I can’t speak as much to the actual mechanics of working the oil fields of the Permian Basin in Midland-Odessa; all my interactions in oil & gas never required me to travel out there. But I know the people that Sheridan has crafted. I don’t quite think he’s always on their side in this tale. Yet the only people who seem to see the world as it actually is, and who have the capacity to operate successfully within it at all times, are Billy Bob Thornton’s beleaguered landman and his boss, Jon Hamm’s amoral supercapitalist independent oil company owner.
Hamm, for his part, is playing a character who’d get along fantastically well with Don Draper. We mostly find him sitting pretty in Dallas skyscrapers, fancy restaurants, country club golf courses, black tie awards dinners, and poolside at his mansion while his wife Demi Moore swims in the background. He’ll then have to walk through a labyrinthine set of well-appointed rooms to get to a private place where he can take a call from Billy Bob and advance the plot. Together, Billy Bob and Hamm paint the picture of the modern day Daniel Plainview, and they intend to drink the milkshakes of every person who has—or is in the way of—what they want.
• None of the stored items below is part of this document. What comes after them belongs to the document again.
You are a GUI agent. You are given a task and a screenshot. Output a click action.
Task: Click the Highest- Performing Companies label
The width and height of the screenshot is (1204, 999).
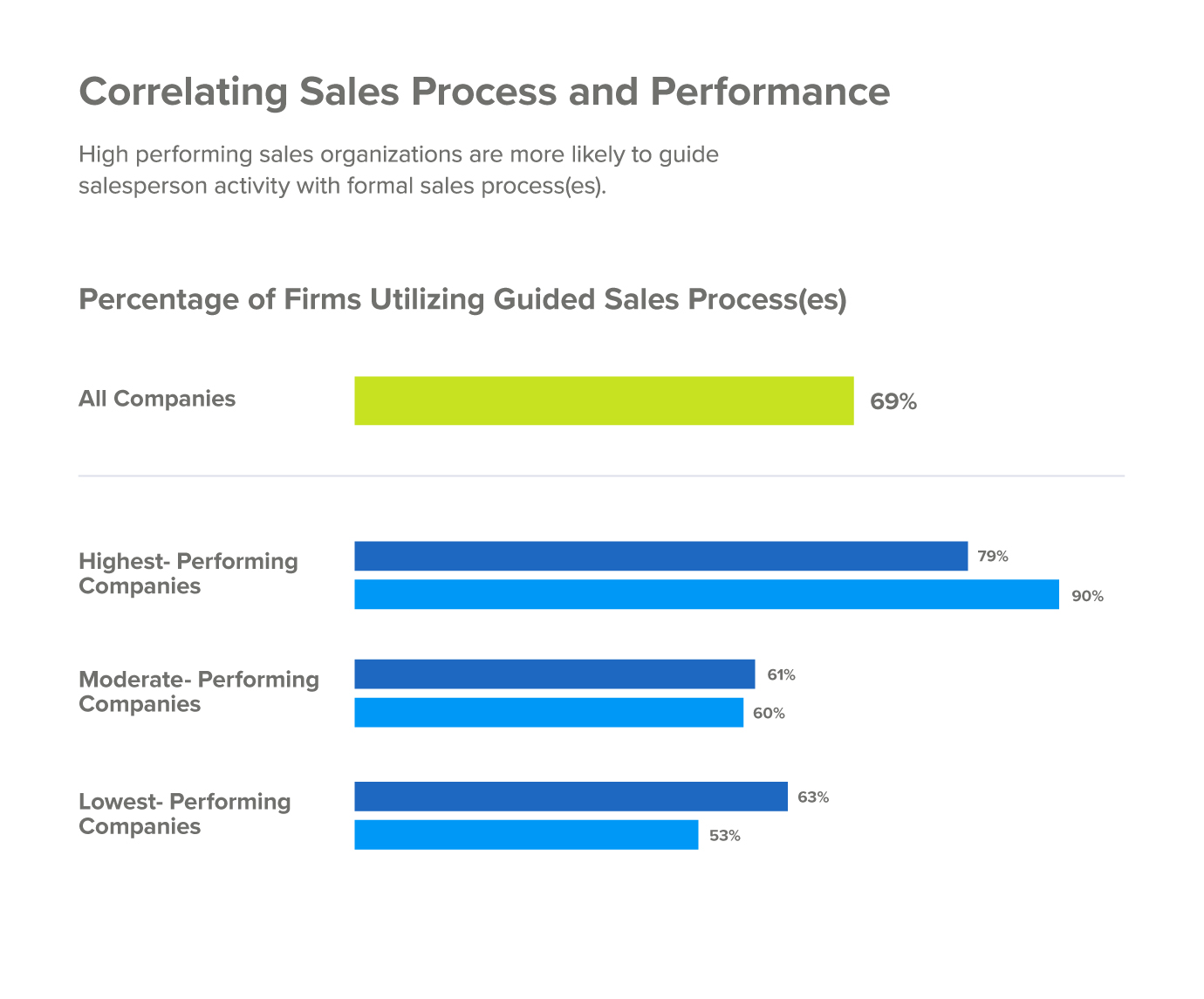click(x=188, y=573)
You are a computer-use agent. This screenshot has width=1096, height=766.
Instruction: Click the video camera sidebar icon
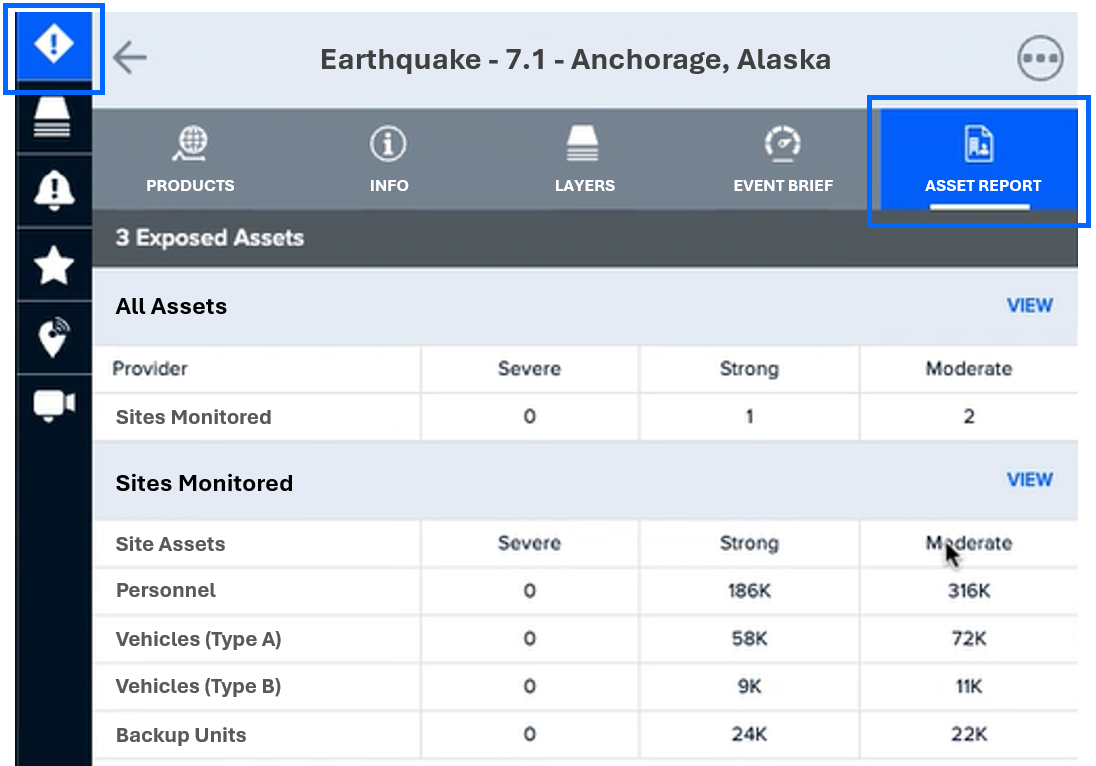[x=53, y=404]
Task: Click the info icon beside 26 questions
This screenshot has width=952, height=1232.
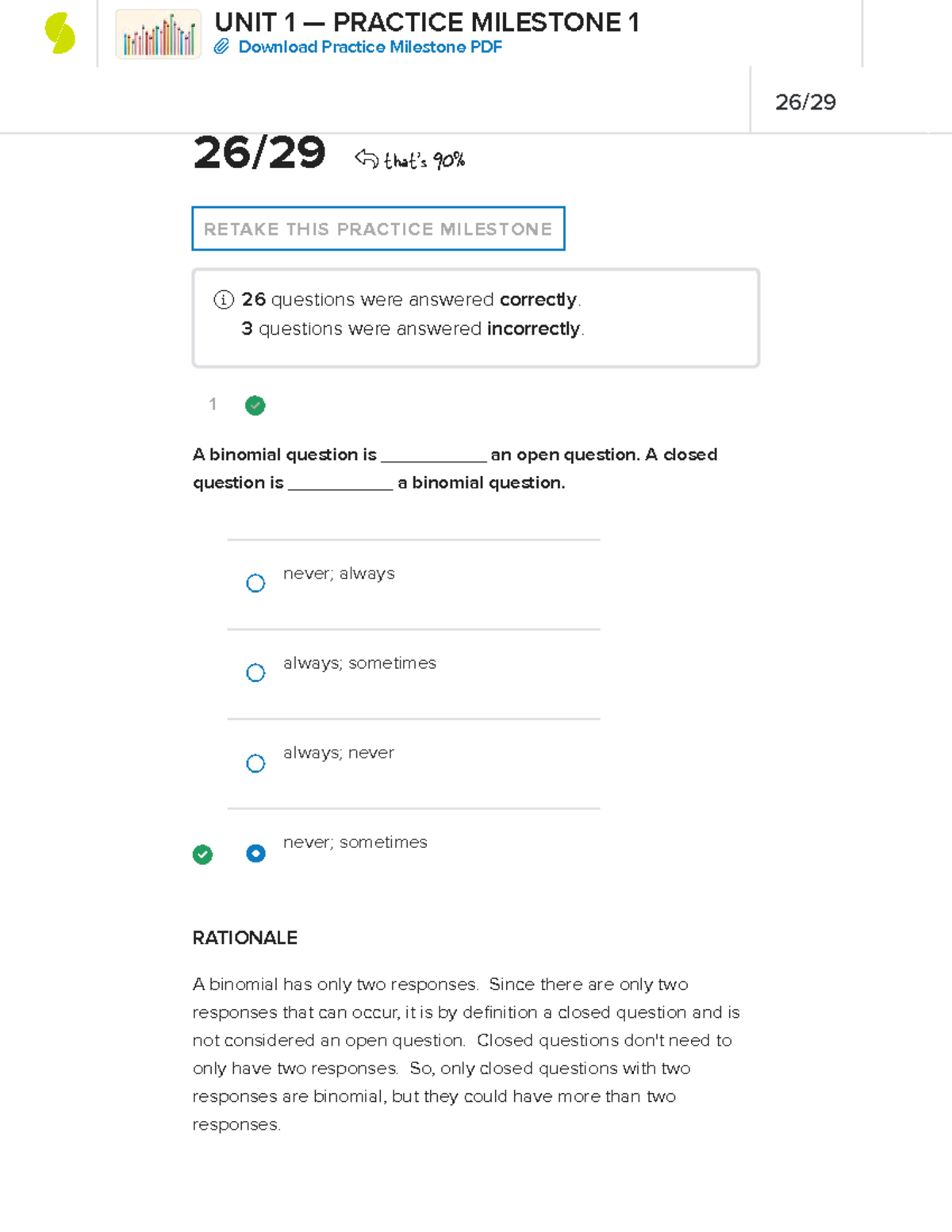Action: 224,300
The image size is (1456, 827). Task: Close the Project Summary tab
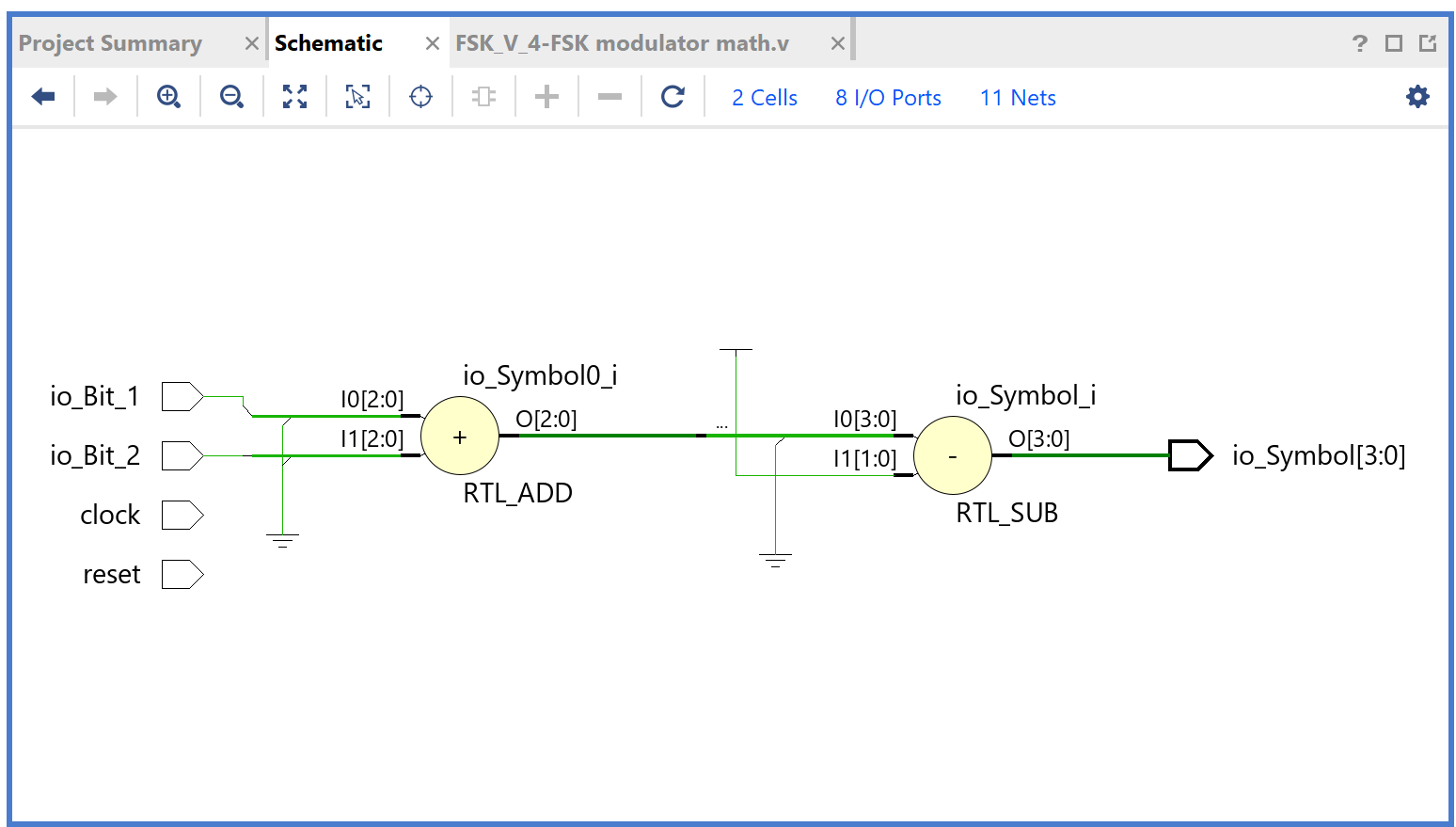coord(251,43)
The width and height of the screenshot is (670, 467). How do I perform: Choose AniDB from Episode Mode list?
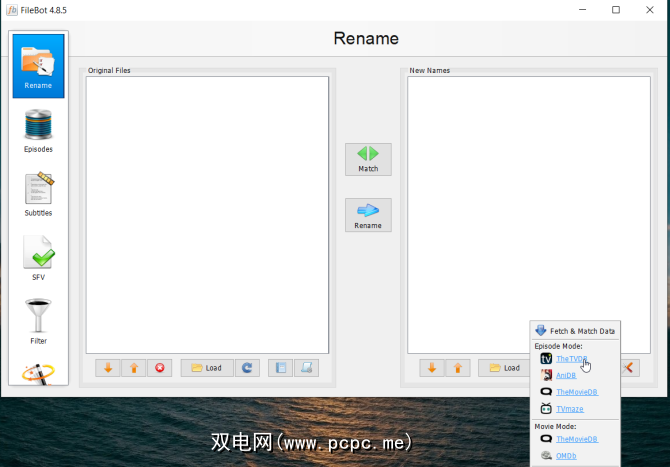(x=566, y=375)
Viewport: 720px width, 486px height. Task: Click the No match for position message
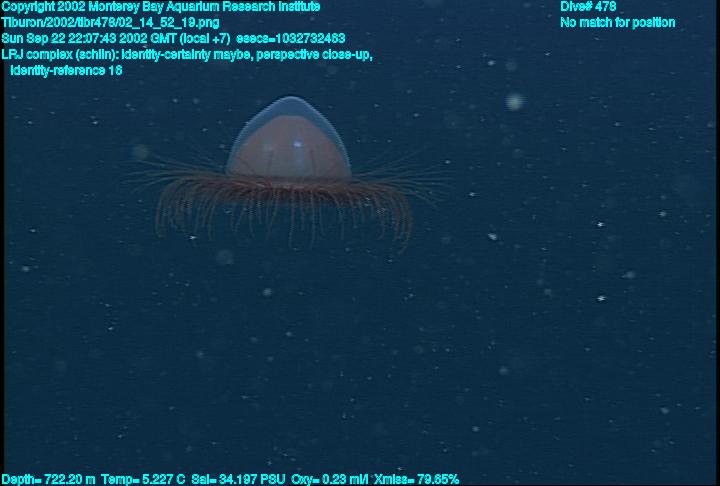[617, 22]
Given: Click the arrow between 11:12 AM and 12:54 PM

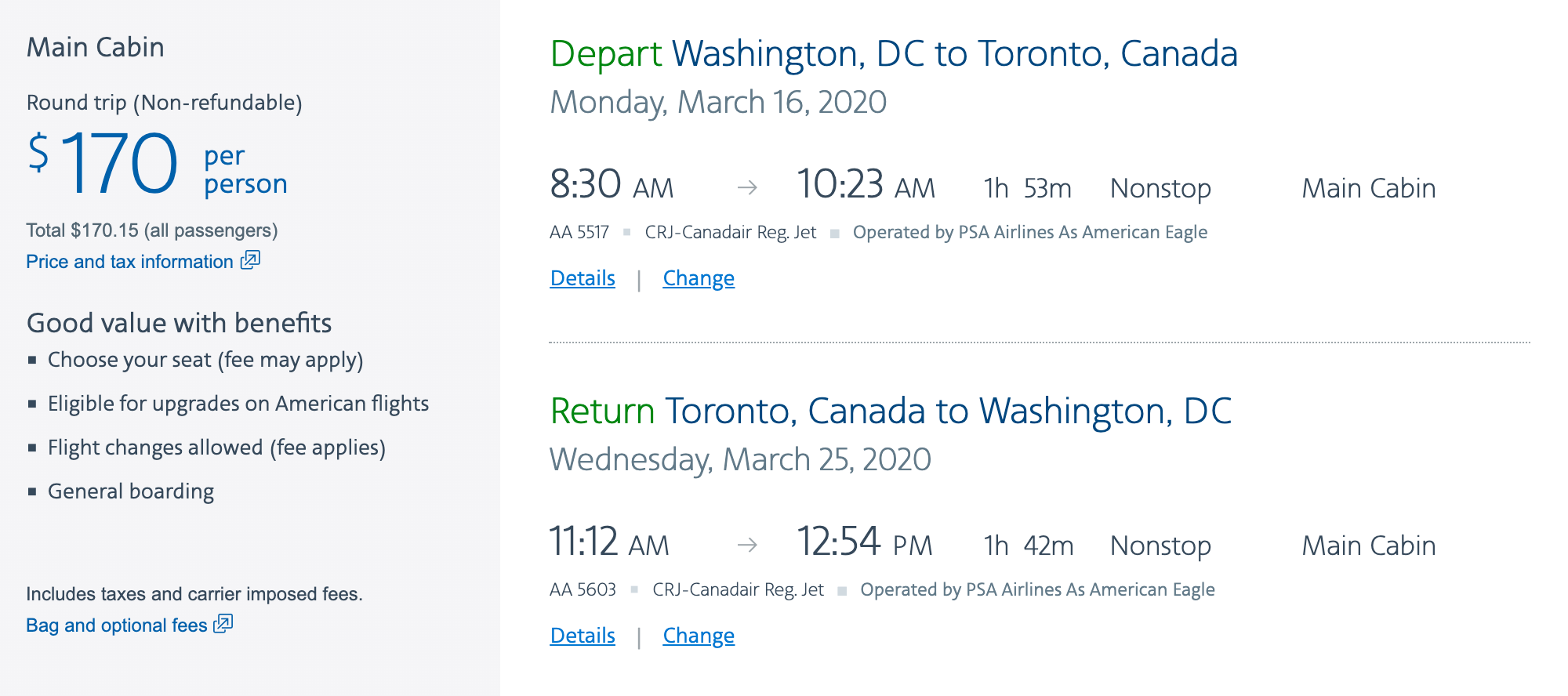Looking at the screenshot, I should pos(747,545).
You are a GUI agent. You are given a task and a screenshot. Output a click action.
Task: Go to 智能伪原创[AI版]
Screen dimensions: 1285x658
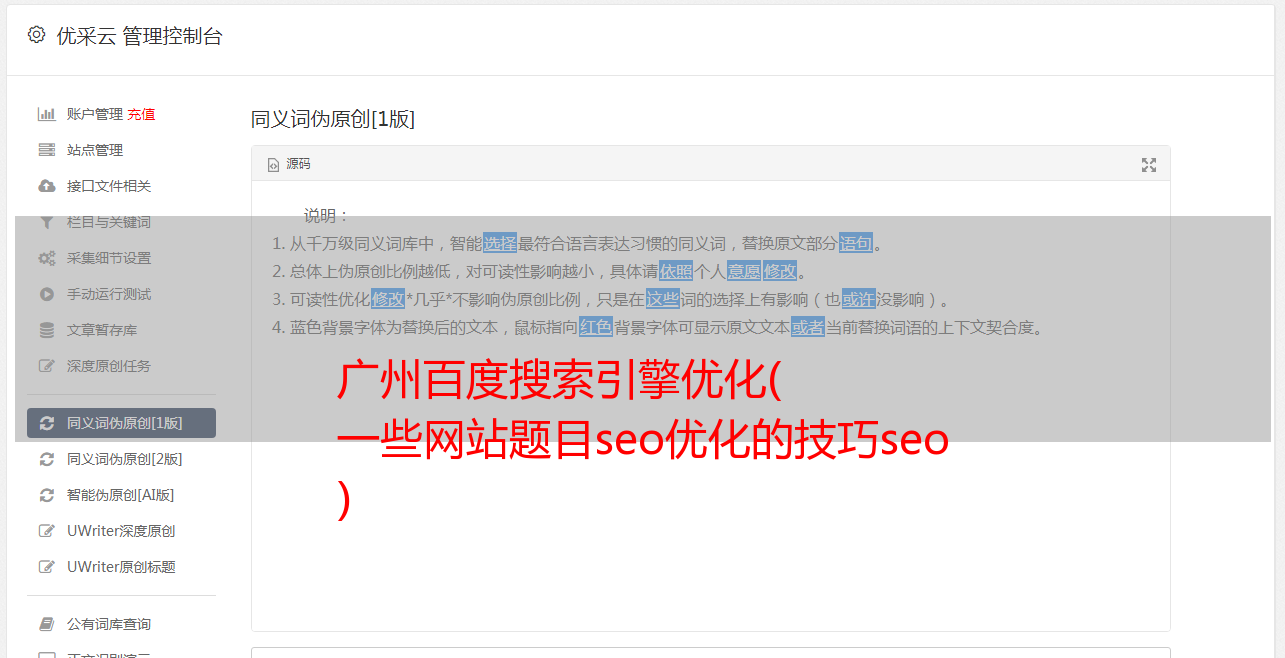pos(121,495)
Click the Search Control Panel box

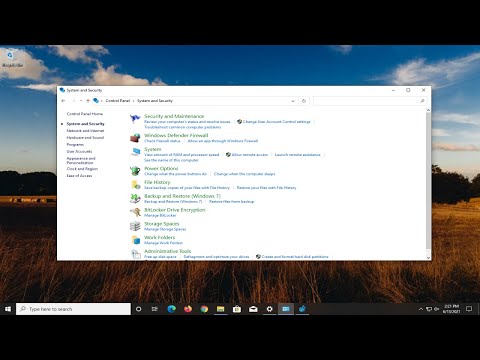click(x=370, y=101)

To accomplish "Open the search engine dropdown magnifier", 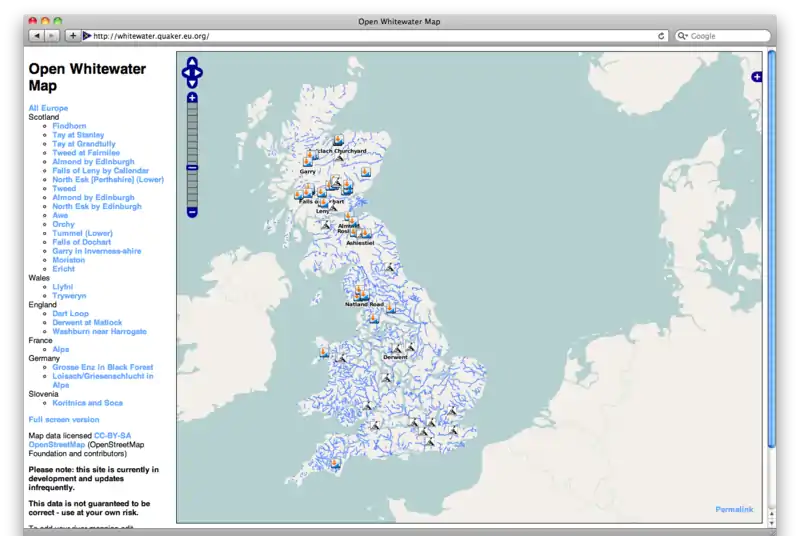I will pos(683,36).
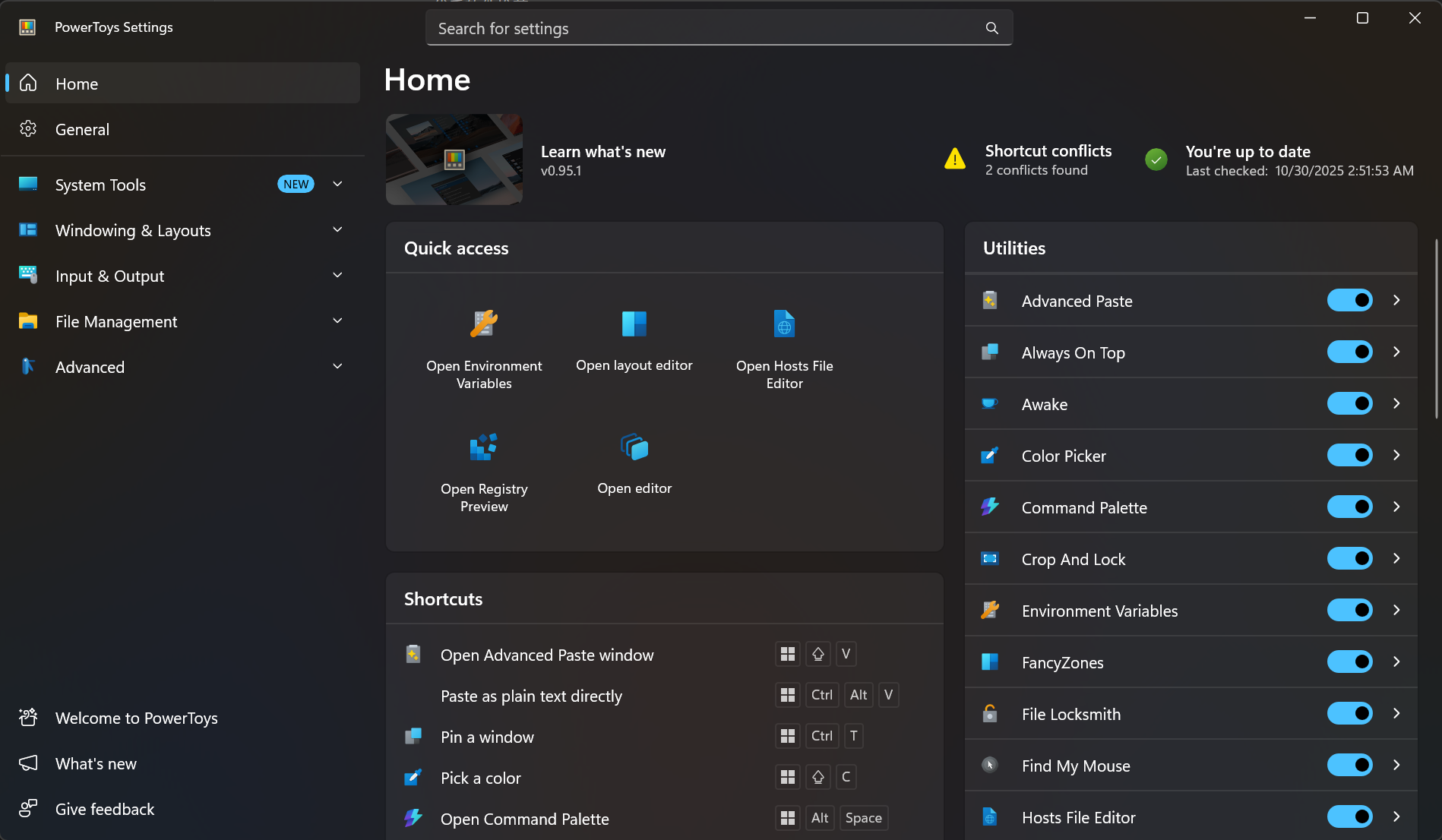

Of particular weirdness to me is the comic relief of the show, which chiefly centers on subplots surrounding Billy Bob’s ex-wife and teenage daughter. This insane pair of characters seem to exist only to provide the caricatures of “hot mess bitch ex-wife” and “jailbait daughter,” complete with multiple old men lechers as the innocent bystanders in their antics. Then there’s the army of mildly incompetent or downright annoying waiters and bartenders, who seem to just be trying to do their jobs but are no match for Billy Bob’s witty dunks on their stupidity. So if you’ve ever wondered what it’s like inside the mind of a person who’s mean to waiters, you’ve got your answer.
So do I recommend Landman? I dunno. It’s a bit of a romp, the world is well-drawn and fully alive, and I can sense some kind of irony dripping off this production. However, I’m too well aware of the fact that there is a sizable portion of the population for whom this is their unironic outlook. I get the feeling that these conceptual frameworks are where the gap in American ideology has opened up, and it seems like this show is indicative of the sad truth that the gap will only get wider before it ever starts to close again. Add in some baffling character subplots and arch caricatures that feel ripped from the headlines of the Babylon Bee, and I’m not sure if I can hang in there.
“It is hard for power to enjoy or incorporate humor and satire in its system of control.”